(Stored data entries)
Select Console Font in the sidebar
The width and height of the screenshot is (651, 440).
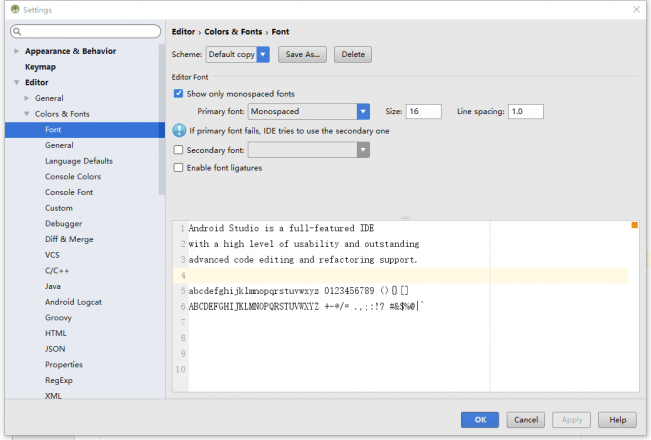point(69,192)
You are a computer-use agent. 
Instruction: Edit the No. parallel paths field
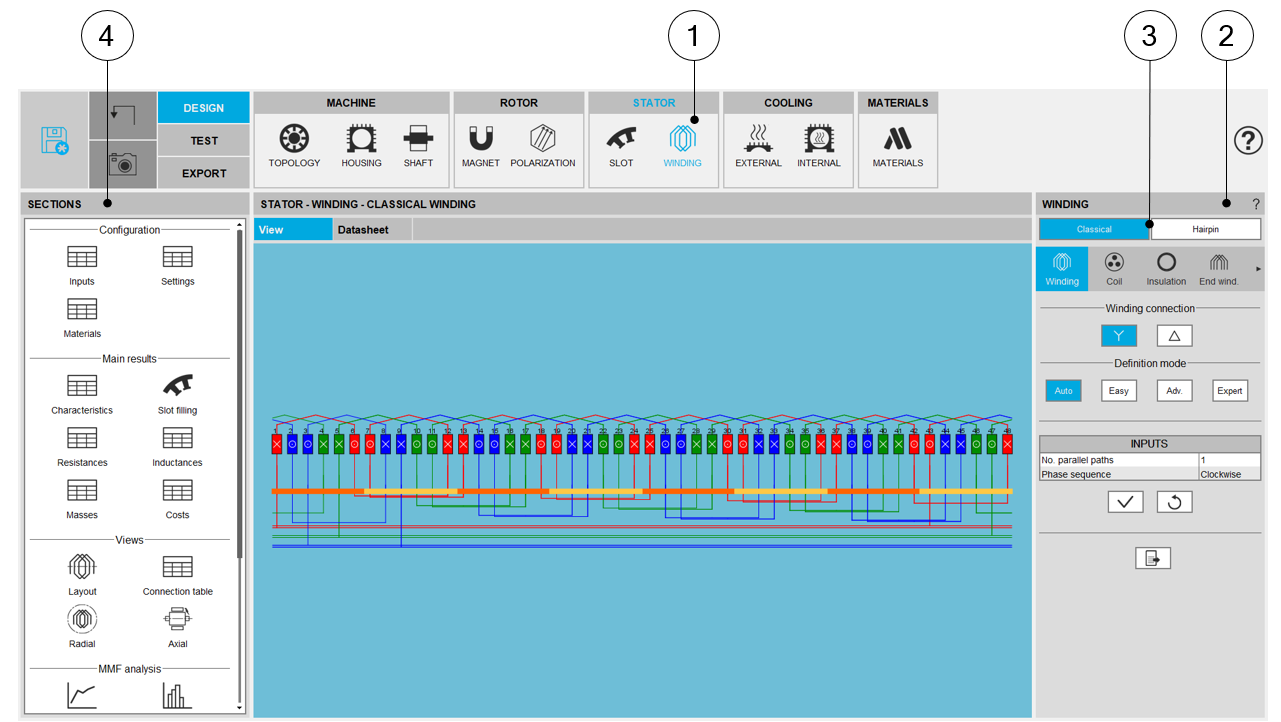tap(1229, 460)
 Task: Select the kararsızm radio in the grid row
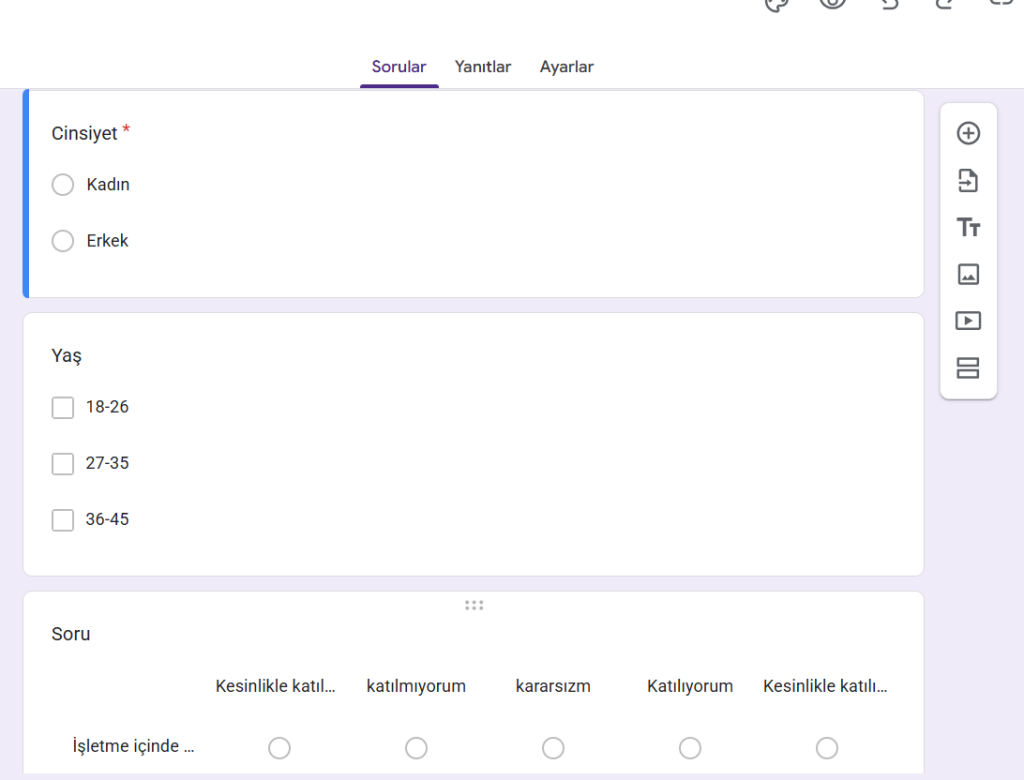tap(553, 748)
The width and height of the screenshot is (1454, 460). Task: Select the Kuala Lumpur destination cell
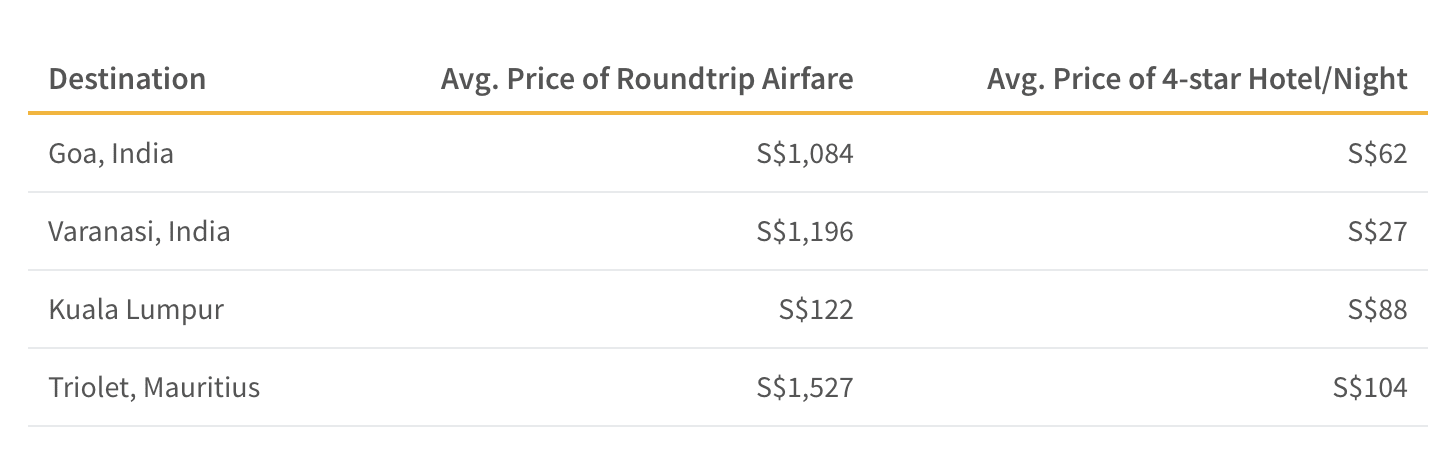click(136, 310)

- Task requirements
Print, without pictures, exactly the lines from the one containing "The width and height of the screenshot is (651, 440)." through the final line of the records above.

- Solution for this problem
The width and height of the screenshot is (651, 440).
point(69,192)
You are a computer-use agent. 
Instruction: Edit the No. parallel paths field
tap(1229, 460)
 Task: Select the kararsızm radio in the grid row
tap(553, 748)
The width and height of the screenshot is (1454, 460). Task: Select the Kuala Lumpur destination cell
click(136, 310)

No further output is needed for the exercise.